*** Opening Text section ***

UCU London Retired Members Branch Opposing the Rebuild of the Edmonton Incinerator
The London Retired Members Branch of the University and College Union is opposed to the rebuilding of the Edmonton incinerator. The North London Waste Authority (NLWA), on behalf of the seven north London boroughs, plans to replace the current incinerator with a new, much bigger version which will burn rubbish that could otherwise be recycled.
The toxic pollution, including tiny particle pollution, from this new incinerator will harm everyone who lives, works and studies nearby, in one of London’s most deprived neighbourhoods..
The waste incinerator sits in one of the poorest areas of the country, where air pollution already breaches legal limits and we note that UK waste incinerators three times more likely to be in deprived areas. The incinerator is an environmental disaster. Waste incinerators currently release an average of around 1 tonne of CO2 for every tonne of waste incinerated. The release of CO2 from incinerators makes climate change worse and comes with a cost to society that is not paid by those incinerating waste.

*** Closing Text section ***

## Work order 1
Answer these questions using the statement on the Edmonton incinerator.
(a) On whose behalf does the North London Waste Authority make its plans?
(b) How many times more likely are UK waste incinerators to be in deprived areas?
(c) On average, how much CO2 do waste incinerators currently release for every tonne of waste incinerated?
## Work order 2
From the statement on the Edmonton incinerator, copy the passage starting with "The waste incinerator" and going on through "those incinerating waste.".

*** Opening Data supplied ***

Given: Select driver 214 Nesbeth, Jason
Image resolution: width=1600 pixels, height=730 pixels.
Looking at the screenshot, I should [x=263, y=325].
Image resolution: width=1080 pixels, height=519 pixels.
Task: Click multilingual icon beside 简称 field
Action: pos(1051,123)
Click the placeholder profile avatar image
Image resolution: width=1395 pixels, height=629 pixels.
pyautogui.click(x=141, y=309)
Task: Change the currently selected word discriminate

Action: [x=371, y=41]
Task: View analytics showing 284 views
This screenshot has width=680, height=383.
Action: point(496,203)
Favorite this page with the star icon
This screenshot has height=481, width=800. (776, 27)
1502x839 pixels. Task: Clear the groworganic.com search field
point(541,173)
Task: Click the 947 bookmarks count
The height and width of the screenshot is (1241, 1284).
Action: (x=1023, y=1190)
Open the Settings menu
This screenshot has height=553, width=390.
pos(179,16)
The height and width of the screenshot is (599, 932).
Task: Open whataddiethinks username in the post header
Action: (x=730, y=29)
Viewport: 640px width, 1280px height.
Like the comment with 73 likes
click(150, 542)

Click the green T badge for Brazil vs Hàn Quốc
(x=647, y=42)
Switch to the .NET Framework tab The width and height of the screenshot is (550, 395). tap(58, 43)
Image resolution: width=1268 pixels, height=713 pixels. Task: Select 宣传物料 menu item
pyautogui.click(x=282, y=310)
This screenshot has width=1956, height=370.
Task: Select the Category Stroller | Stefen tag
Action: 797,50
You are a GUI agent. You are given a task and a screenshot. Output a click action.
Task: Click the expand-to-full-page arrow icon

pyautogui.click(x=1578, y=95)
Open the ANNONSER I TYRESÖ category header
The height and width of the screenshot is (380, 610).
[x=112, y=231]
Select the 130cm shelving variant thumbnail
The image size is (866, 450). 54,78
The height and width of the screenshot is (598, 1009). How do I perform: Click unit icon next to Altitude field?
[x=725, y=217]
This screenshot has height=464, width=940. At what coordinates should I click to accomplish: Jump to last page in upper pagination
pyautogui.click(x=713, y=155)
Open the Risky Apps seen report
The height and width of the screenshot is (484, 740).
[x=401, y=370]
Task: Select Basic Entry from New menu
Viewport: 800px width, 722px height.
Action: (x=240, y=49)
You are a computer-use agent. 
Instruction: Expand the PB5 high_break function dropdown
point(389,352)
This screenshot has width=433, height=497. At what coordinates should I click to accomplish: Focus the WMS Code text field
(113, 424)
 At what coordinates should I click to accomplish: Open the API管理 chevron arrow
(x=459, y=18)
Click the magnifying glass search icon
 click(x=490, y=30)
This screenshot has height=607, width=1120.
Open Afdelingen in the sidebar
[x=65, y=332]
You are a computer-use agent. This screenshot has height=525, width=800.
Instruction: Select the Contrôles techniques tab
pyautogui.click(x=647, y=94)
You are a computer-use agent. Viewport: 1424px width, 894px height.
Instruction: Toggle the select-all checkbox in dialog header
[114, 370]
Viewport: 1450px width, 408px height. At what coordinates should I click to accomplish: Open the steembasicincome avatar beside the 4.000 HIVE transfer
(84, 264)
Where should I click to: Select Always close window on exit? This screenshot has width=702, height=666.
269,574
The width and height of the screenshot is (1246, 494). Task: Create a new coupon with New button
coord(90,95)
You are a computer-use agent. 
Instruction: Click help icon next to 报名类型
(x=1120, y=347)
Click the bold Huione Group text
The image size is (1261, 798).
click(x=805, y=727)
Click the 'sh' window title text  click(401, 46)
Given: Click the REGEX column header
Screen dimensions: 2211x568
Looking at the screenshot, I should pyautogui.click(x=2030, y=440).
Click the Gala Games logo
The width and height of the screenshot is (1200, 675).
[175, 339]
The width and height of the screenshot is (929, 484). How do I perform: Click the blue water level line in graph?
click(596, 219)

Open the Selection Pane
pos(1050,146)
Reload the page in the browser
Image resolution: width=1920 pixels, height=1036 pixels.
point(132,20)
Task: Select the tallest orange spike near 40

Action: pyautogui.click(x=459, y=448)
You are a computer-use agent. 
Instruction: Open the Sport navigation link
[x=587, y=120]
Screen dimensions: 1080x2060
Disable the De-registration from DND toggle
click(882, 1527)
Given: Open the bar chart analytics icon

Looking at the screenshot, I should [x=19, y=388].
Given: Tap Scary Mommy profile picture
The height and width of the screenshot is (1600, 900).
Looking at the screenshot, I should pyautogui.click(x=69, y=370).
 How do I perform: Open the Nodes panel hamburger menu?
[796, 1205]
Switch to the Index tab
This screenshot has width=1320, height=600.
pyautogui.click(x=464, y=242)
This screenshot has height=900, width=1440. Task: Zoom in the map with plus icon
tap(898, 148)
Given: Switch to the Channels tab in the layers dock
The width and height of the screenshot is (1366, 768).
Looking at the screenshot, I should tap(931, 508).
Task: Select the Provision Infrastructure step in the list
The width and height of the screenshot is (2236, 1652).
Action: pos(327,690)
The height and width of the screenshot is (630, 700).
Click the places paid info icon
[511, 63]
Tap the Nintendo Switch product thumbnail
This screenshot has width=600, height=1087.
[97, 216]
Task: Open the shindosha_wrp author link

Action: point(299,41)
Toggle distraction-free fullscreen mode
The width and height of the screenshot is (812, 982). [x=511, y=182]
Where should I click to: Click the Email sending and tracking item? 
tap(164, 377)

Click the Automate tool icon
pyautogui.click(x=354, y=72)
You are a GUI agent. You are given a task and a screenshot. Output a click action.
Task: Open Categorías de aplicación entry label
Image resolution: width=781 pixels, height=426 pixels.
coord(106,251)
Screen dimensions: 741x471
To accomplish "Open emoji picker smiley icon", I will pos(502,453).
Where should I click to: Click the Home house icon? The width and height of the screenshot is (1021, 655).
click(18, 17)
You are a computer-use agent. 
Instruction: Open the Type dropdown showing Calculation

*** Closing Data supplied ***

## Task answer 1
(a) The seven north London boroughs.
(b) Three times.
(c) Around 1 tonne.

## Task answer 2
The waste incinerator sits in one of the poorest areas of the country, where air pollution already breaches legal limits and we note that UK waste incinerators three times more likely to be in deprived areas. The incinerator is an environmental disaster. Waste incinerators currently release an average of around 1 tonne of CO2 for every tonne of waste incinerated. The release of CO2 from incinerators makes climate change worse and comes with a cost to society that is not paid by those incinerating waste.